EXERCISE AIM: Rewrite the data from the line containing "Select the Mover tool" through the end of the data, including both ends and the requests. Multiply every coordinate in the answers by 0.3 and round to the nearest whole number, rounding halves up.

start PROVIDED MATERIAL

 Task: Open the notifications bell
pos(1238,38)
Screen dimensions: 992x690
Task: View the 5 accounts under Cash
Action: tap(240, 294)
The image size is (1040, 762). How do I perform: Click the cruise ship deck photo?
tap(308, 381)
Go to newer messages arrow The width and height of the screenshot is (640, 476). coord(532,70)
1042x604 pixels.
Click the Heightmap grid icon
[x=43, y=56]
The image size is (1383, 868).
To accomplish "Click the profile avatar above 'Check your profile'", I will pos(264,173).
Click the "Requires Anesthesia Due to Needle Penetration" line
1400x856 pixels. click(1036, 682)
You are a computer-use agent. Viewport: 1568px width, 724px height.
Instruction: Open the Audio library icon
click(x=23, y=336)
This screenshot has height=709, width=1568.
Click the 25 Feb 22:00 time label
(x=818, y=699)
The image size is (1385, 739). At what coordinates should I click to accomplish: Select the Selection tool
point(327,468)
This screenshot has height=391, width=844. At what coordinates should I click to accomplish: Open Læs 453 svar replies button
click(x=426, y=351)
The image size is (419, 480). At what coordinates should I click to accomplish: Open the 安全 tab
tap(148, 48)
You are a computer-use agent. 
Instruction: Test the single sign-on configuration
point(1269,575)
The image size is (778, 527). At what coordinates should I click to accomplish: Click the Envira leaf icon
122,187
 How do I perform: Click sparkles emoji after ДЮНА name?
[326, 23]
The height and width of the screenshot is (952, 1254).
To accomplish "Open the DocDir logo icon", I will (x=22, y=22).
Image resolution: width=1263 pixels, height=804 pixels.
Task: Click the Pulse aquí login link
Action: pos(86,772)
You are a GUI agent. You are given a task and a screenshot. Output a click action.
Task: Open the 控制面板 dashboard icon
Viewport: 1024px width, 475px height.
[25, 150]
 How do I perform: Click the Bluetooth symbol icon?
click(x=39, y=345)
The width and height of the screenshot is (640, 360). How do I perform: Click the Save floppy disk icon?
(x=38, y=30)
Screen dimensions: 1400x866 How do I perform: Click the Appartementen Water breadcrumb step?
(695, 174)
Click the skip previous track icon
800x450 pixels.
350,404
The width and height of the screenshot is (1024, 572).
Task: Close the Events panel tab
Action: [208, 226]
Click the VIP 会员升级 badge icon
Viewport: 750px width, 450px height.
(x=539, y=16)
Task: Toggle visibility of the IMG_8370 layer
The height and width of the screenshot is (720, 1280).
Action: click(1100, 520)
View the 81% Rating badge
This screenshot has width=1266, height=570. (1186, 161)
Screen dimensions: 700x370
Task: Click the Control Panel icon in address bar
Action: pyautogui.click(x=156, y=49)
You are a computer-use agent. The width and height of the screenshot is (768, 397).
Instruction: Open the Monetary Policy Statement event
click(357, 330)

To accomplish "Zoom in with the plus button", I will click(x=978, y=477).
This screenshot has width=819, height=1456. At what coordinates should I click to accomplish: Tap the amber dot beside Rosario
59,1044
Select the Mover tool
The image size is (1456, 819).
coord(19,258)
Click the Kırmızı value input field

end PROVIDED MATERIAL

CORRECT OUTPUT:
Select the Mover tool
The image size is (1456, 819).
coord(6,77)
Click the Kırmızı value input field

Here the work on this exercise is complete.